Stop for red light – avalanche on the way!

Such a system is now in operation in Gildeskål outside Bodø in Northern Norway and another in Vinje in Telemark. County Road 472 in Nordland has a stretch of road of about 1 km which is struck by avalanches mostly every year. In Sandneslia, just above this stretch, NGI has installed an automatic system for avalanche alert. The system is based on geophones that registers ground vibrations generated by the moving snow masses.

The network of geophones and accompanying transmittors is linked to traffic lights that automatically stops traffic when an avalanche is registered. In the winter of 2017-18 the system was put into permanent operation by the Norwegian Public Roads Administration, after successful testing since 2015.

- So far we have not had avalanches that has reached the road, only smaller ones which have stopped further up the hillside. The monitoring and warning system, however, proved to work according to specifications and has the features we wanted, says Gunne Håland, senior engineer and engineering geologist in the Public Roads Administration, and responsible for this Project.

Avalanche paths monitored by geophones

Avalanche paths monitored by geophones
The radio tower which is located close to the respective avalanche paths are bolted to the rock roughly perpendicular to the hillside inclination.

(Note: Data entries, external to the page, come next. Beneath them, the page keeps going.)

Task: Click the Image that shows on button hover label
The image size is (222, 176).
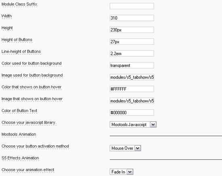Action: coord(32,99)
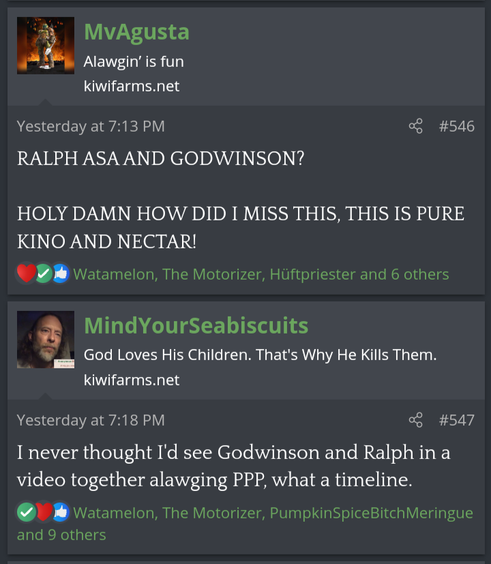The width and height of the screenshot is (491, 564).
Task: Click the red heart reaction on MindYourSeabiscuits' post
Action: 44,512
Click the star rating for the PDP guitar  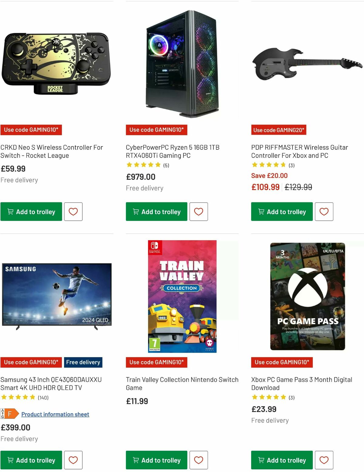269,165
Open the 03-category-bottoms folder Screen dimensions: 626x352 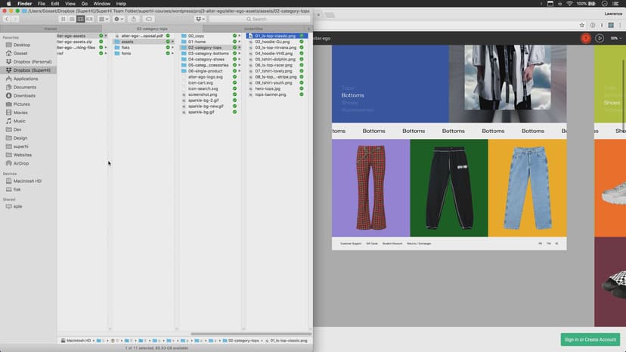click(x=209, y=54)
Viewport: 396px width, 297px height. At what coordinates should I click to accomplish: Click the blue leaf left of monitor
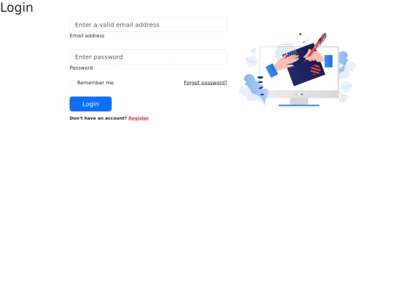pos(254,89)
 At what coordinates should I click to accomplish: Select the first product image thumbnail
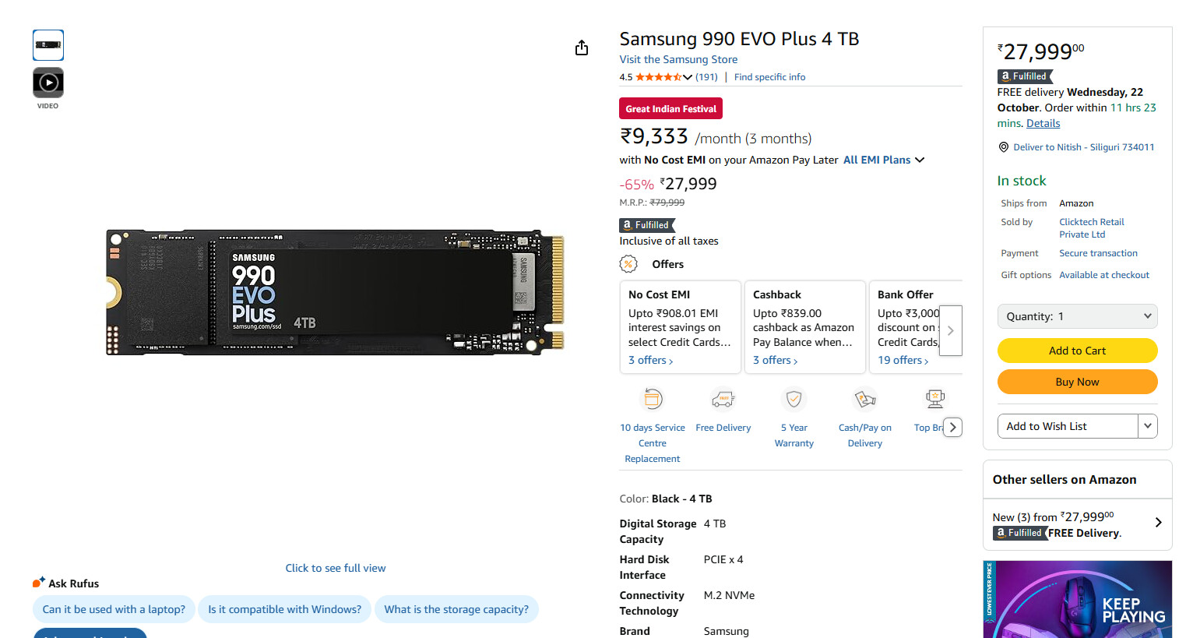pyautogui.click(x=48, y=45)
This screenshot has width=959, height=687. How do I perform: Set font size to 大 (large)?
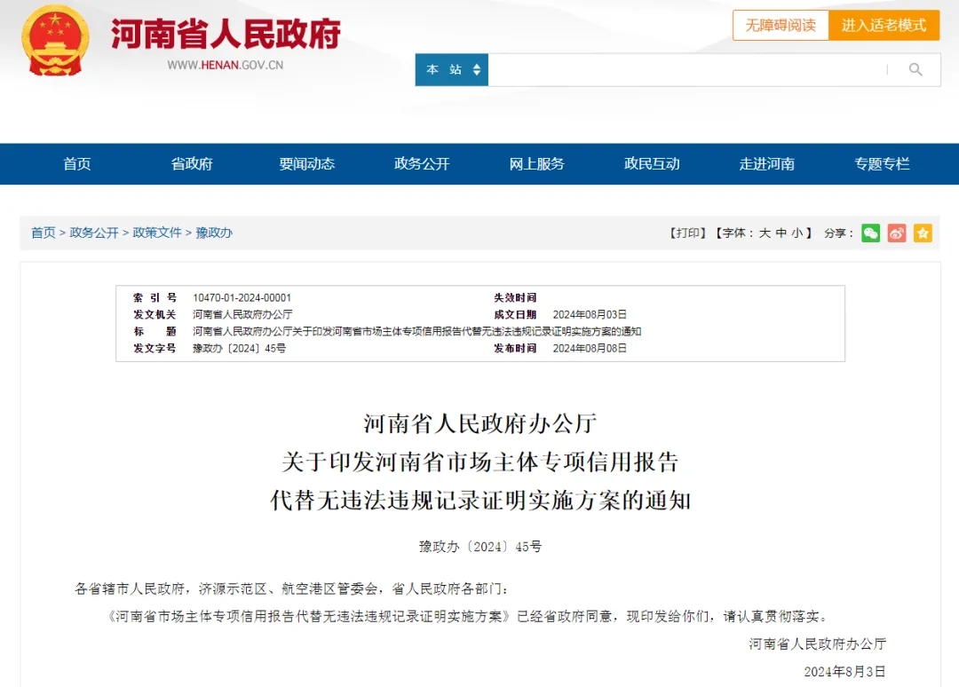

NGI's Yme Kvistedal (right picture) captured while connecting wires from the geophones which registers vibrations from Avalanches.

There are a total of six avalanche paths along the exposed road stretch. The avalanche warning system is set up to monitor three of these paths, but results from the test period show that the measurement system also detects vibrations from the avalanches in the other paths.

The geophones detects the vibrations in the rock masses. An avalanche on its way down one or more of the avalanche paths will create a continuous stream of vibrations in the ground as long as the snow is in motion. Other potential sources of vibration, such as a running deer, heavy gust winds or hammering rainfall may also create vibration, but these will have different characteristics.

-If the monitoring system registers vibrations over a period longer than about 3 seconds, it will indicate an avalanche. Then the system will send an avalanche alert to the traffic lights on the exposed road below, and at the same time the Road Traffic Centre in Mosjøen will get the alert, says Yme Asgeir Kvistedal, senior engineer in the department of Instrumentation and Monitoring at NGI.

Immediate notification saves lives

The red light at each end of the exposed stretch of road effectively prevents cars to enter the avalanche-prone zone. The time it takes to register an avalanche in the hillside happens very quickly, since it is a wireless sensor network. Cars that already are located inside the avalanche-prone stretch of road, between traffic lights, will therefore have ample time to get out into the safe zone, before the avalanche, if big enough, reaches the road.

On the opposite side of the narrow fjord the Public Roads Administration has installed a radar system that monitors the movements on the mountainside in Sandneslia. This system can confirm avalanches registered by the geophone system.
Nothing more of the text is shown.